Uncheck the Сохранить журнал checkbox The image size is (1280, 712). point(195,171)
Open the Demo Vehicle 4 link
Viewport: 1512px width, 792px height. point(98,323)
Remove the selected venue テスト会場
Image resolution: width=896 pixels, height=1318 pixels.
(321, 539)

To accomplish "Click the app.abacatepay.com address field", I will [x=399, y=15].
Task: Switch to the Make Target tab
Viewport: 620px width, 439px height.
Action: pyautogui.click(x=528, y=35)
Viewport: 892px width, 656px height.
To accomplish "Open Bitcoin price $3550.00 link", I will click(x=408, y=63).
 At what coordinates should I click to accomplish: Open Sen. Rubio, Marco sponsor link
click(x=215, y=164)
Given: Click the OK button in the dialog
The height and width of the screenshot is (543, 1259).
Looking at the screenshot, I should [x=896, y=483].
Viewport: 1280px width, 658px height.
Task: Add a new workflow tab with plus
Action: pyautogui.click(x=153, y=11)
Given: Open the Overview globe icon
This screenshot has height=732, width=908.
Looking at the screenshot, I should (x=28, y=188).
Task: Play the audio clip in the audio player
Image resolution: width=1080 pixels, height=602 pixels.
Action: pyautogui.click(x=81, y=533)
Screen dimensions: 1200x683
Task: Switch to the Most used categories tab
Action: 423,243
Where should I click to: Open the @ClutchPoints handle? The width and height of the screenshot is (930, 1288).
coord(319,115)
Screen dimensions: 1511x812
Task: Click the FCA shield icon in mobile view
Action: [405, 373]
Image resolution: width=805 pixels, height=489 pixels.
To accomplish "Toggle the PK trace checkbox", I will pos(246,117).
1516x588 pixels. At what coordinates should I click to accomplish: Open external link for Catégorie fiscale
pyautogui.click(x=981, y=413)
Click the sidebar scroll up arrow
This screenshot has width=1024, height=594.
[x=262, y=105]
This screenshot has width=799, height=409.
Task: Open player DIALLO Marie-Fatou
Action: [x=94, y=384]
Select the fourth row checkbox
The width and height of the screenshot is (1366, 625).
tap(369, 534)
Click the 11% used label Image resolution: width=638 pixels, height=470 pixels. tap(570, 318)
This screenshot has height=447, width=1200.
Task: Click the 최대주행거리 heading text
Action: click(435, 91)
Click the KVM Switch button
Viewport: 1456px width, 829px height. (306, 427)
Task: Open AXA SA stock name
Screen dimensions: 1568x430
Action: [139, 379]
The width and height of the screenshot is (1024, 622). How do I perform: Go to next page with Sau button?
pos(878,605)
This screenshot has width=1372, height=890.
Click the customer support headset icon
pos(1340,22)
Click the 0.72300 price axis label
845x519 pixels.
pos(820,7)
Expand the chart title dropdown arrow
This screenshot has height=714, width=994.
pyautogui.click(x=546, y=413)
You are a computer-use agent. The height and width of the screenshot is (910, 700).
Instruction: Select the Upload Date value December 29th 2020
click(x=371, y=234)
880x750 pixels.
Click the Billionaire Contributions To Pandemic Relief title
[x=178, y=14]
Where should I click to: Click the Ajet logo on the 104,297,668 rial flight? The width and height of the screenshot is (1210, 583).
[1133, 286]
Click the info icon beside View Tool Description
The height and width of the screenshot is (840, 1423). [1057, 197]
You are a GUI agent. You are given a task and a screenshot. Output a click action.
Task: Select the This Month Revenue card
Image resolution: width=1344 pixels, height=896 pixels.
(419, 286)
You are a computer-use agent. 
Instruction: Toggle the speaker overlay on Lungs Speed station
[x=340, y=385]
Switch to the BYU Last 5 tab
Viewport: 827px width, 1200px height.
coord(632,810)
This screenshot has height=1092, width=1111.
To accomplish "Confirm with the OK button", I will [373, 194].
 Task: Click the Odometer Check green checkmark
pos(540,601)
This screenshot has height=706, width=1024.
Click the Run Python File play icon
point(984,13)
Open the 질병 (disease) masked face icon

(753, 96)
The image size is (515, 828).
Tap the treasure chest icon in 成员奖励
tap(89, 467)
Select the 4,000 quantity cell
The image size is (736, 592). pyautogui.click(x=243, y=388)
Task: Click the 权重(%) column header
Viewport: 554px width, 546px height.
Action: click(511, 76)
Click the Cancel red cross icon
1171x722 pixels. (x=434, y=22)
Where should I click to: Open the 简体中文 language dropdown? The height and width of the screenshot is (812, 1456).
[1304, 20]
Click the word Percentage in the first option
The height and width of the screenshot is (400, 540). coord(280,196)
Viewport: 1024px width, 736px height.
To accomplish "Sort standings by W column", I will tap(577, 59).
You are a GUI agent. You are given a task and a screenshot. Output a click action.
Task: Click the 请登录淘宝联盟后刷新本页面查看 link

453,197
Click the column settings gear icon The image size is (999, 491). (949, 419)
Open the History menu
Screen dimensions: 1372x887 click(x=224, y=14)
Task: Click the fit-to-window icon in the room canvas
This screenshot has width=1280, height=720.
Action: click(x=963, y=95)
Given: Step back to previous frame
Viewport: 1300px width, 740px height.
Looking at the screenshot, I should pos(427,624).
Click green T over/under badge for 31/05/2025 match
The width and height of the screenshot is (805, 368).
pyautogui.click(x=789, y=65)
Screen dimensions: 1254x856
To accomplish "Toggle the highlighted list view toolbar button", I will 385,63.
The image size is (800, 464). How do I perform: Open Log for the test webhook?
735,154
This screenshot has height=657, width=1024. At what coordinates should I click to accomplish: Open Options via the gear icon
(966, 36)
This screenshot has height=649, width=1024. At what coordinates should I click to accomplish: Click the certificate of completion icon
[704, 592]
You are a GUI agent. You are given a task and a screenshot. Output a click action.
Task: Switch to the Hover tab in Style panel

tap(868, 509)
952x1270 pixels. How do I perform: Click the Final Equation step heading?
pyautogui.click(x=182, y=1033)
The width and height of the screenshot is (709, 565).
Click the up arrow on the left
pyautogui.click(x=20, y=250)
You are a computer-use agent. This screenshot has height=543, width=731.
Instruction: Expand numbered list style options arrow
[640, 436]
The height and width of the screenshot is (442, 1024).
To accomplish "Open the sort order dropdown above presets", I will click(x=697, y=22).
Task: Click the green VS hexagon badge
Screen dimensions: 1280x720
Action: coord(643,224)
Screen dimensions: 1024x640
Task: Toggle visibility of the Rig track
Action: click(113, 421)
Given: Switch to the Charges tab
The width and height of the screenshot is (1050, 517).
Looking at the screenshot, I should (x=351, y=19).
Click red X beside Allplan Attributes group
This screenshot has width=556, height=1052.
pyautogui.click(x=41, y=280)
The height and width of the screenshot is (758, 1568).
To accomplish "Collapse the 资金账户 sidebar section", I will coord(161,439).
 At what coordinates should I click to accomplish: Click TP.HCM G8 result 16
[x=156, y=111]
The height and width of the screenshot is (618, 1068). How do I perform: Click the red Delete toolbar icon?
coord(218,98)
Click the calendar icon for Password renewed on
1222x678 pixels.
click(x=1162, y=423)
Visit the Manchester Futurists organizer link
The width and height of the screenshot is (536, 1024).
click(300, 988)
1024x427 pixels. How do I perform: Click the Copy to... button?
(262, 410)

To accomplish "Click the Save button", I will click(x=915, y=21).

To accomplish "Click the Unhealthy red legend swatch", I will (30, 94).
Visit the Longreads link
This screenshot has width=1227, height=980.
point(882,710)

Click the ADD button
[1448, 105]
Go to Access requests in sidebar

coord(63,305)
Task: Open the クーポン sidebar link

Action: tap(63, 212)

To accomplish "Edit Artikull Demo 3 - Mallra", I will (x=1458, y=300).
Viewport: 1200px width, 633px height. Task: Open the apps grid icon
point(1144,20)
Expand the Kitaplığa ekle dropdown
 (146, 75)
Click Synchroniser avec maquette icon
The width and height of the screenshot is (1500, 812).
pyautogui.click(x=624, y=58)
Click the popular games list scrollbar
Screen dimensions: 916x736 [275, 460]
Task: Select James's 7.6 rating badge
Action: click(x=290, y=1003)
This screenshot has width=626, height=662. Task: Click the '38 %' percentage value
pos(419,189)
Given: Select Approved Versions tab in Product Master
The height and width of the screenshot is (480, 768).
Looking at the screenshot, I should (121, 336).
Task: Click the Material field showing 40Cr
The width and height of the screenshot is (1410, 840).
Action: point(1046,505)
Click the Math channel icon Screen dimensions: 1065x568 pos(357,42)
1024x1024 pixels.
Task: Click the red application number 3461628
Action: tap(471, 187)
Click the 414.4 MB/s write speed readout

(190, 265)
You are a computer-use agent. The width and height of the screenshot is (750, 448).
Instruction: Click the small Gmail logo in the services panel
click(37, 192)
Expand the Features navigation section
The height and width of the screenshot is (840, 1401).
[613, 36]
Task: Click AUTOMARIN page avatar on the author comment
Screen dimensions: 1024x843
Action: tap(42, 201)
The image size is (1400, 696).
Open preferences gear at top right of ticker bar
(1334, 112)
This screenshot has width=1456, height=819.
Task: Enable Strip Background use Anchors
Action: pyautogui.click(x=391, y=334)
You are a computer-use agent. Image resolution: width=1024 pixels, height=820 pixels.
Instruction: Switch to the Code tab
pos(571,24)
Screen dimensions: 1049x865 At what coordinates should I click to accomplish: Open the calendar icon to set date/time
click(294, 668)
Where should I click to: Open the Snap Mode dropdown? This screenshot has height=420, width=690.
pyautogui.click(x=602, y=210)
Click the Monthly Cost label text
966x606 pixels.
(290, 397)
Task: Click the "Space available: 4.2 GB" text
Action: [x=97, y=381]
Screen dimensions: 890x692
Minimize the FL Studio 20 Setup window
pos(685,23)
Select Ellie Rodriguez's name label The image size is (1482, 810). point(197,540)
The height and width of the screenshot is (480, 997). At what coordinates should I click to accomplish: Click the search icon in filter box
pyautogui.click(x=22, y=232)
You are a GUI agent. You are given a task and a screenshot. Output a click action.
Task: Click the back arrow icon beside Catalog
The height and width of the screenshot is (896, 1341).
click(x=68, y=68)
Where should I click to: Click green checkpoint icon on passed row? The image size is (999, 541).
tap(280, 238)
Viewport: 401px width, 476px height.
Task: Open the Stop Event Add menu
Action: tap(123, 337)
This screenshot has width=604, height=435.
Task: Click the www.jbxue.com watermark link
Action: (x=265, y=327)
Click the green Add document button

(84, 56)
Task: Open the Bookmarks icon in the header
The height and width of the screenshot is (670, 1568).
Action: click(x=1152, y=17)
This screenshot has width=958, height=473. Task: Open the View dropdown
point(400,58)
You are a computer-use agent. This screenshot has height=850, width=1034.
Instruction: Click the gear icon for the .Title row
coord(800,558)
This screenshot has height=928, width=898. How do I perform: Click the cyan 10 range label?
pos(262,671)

● **What the exercise asks**
From the line holding "Click the Monthly Cost label text" to the final line of the data, output each line exactly and nothing more.

● **Result of this task**
Click the Monthly Cost label text
966x606 pixels.
(290, 397)
Task: Click the "Space available: 4.2 GB" text
Action: [x=97, y=381]
Screen dimensions: 890x692
Minimize the FL Studio 20 Setup window
pos(685,23)
Select Ellie Rodriguez's name label The image size is (1482, 810). point(197,540)
The height and width of the screenshot is (480, 997). At what coordinates should I click to accomplish: Click the search icon in filter box
pyautogui.click(x=22, y=232)
You are a GUI agent. You are given a task and a screenshot. Output a click action.
Task: Click the back arrow icon beside Catalog
The height and width of the screenshot is (896, 1341).
click(x=68, y=68)
Where should I click to: Click green checkpoint icon on passed row? The image size is (999, 541).
tap(280, 238)
Viewport: 401px width, 476px height.
Task: Open the Stop Event Add menu
Action: tap(123, 337)
This screenshot has width=604, height=435.
Task: Click the www.jbxue.com watermark link
Action: (x=265, y=327)
Click the green Add document button

(84, 56)
Task: Open the Bookmarks icon in the header
The height and width of the screenshot is (670, 1568).
Action: click(x=1152, y=17)
This screenshot has width=958, height=473. Task: Open the View dropdown
point(400,58)
You are a computer-use agent. This screenshot has height=850, width=1034.
Instruction: Click the gear icon for the .Title row
coord(800,558)
This screenshot has height=928, width=898. How do I perform: Click the cyan 10 range label?
pos(262,671)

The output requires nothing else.